Jim Brown, police chief of Hudson, Ohio (pop. 5100), has no idea what, if anything, will happen when the Y2K bug kicks in, but he has spent the past six months reading books, listening to speeches, and looking at more than 1,000 web sites about Y2K in an effort to get ready.
'Responsible police administrators have absolutely no choice other than to plan for the worst-case scenario and hope, as you, for something significantly less,' Brown told members of the U.S. Senate's Special Committee on the Year 2000 Technology Problem in April. 'It would be unacceptable and irresponsible to do anything less.'
Under Brown's direction, the Hudson police department has devised a master plan for dealing with emergencies of any type, be they tornadoes, floods, explosions or problems caused by microchips that are unable to recognize the difference between the years 1900 and 2000.
Brown sees Y2K as a 'vehicle for disaster planning and emergency preparedness,' an aspect of public safety he says has been overlooked too long, especially in areas not typically affected by natural disasters. Meanwhile, the country has become ever more dependent on technology to run basic utilities that most people take for granted.
'We just assume that every time we pick up the phone it's going to work,' he said. If it doesn't, people in Hudson at least know what to do. Under an emergency communications plan, residents first try calling 911. If the connection fails, they can dial a special nonemergency phone number. If that number doesn't work, they can dial the number for any one of three cellular phone lines dedicated to receiving emergency calls. In the event that all phone efforts fail, residents are encouraged to flag down a police officer on patrol or report to either the city's Safety Center (police department building) or to one of 19 'mini-reporting stations.'
The stations, staffed by community volunteers, will be based in buildings, school buses and privately owned vehicles at predetermined locations throughout the city. All volunteers will be equipped with reflective vests, city identification cards and magnetic signs for their vehicles that read 'Police Mini-Station.' According to the police department web site, stations will be activated within three hours of a citywide telecommunications disruption.
The city has designated its high school, which has an emergency power generator, as an emergency shelter.
People working at the shelter, like the police mini-stations, will be citizens of Hudson, donating their time through the city's Voluntary Involvement Program. Other program positions could include working as a dispatcher, security officer or medical aide. Applicants fill out a form to describe their skills and interests. Then in the event of an emergency, the police department will contact citizens as needed -- a sort of a 'don't call us, we'll call you' system, said Brown. 'The last thing you want is to have 500 people descend on your town hall when all you need is 50,' said Brown.

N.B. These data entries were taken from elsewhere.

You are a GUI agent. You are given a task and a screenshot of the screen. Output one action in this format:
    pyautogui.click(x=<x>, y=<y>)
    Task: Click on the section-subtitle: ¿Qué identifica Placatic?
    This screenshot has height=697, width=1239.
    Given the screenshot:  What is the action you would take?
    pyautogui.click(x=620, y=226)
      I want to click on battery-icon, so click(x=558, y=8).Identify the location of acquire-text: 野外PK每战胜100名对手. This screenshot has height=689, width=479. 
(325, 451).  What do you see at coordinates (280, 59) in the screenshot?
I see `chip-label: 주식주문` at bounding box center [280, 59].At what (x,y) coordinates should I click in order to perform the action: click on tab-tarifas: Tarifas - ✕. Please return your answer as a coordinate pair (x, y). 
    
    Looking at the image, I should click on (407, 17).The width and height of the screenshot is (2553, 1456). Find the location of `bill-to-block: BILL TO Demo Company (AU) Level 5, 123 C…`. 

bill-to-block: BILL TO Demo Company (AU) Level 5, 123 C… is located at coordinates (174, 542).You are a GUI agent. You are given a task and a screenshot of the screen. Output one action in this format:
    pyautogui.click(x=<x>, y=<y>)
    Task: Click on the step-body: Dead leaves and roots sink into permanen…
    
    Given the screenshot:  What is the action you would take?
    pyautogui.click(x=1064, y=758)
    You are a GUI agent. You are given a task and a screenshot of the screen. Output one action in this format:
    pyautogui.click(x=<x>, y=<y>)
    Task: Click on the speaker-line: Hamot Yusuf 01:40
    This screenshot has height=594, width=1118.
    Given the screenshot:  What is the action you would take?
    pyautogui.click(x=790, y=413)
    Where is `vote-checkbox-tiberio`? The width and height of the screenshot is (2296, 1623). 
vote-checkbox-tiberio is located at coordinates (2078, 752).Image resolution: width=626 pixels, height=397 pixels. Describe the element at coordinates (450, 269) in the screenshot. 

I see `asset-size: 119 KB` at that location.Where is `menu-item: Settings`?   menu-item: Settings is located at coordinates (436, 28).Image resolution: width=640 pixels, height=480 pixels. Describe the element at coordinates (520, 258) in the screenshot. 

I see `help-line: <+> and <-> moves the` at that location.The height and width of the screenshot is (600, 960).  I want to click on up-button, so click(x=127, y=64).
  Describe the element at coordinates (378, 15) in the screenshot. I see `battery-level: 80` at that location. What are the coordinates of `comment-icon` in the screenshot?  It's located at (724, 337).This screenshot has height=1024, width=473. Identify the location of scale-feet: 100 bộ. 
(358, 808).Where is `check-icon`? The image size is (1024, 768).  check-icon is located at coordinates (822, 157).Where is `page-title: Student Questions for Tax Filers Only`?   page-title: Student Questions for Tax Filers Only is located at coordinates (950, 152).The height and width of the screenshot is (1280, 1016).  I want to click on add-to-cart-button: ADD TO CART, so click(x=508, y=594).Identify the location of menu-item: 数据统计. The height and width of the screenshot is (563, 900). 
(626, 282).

Brown has set up a meeting in September with all volunteers to give them more information. Currently about 35 applications have been submitted. Brown hopes to have as many as 200 volunteers signed up by autumn.
Like the rest of the people in Hudson, Brown is unsure of what, if anything, will happen on Jan. 1, 2000, but he and his officers plan to be ready to handle disruptions in city services and any resulting breaches of law. The department will step up its normal patrol of 4 or 5 officers to 10 officers, each working 12-hour shifts, to maintain increased coverage continuously from 6 a.m. on Dec. 31 through the morning of Jan. 4.
The safety of Hudson's citizens is worth the added cost in overtime pay, Brown said. 'If nothing happens, then nothing happens. I just can't afford to roll those dice.'
He encourages other police departments not only to create contingency plans but also to communicate them to its citizens. Hudson published an eight-page newsletter in April explaining its emergency plans. The flyer, called 'Our Town,' was mailed to all residents.
Brown invites community leaders to read the Hudson Police Department's on-line contingency plan and modify it for use in their own communities.
'I get tired of hearing people say, 'We're running out of time.' Even if you only have 30 days, you can use that to put at least some plans into effect,' Brown said.
The goal of every organization should be to have a feasible contingency plan in place well in advance of Dec. 31, he said.
The Hudson police department serves the town and a 25-square mile area outside with a total population of 23,000, located between the cities of Cleveland and Akron. Its emergency preparedness plan can be viewed on the Internet at www.hudson-oh-pd.org.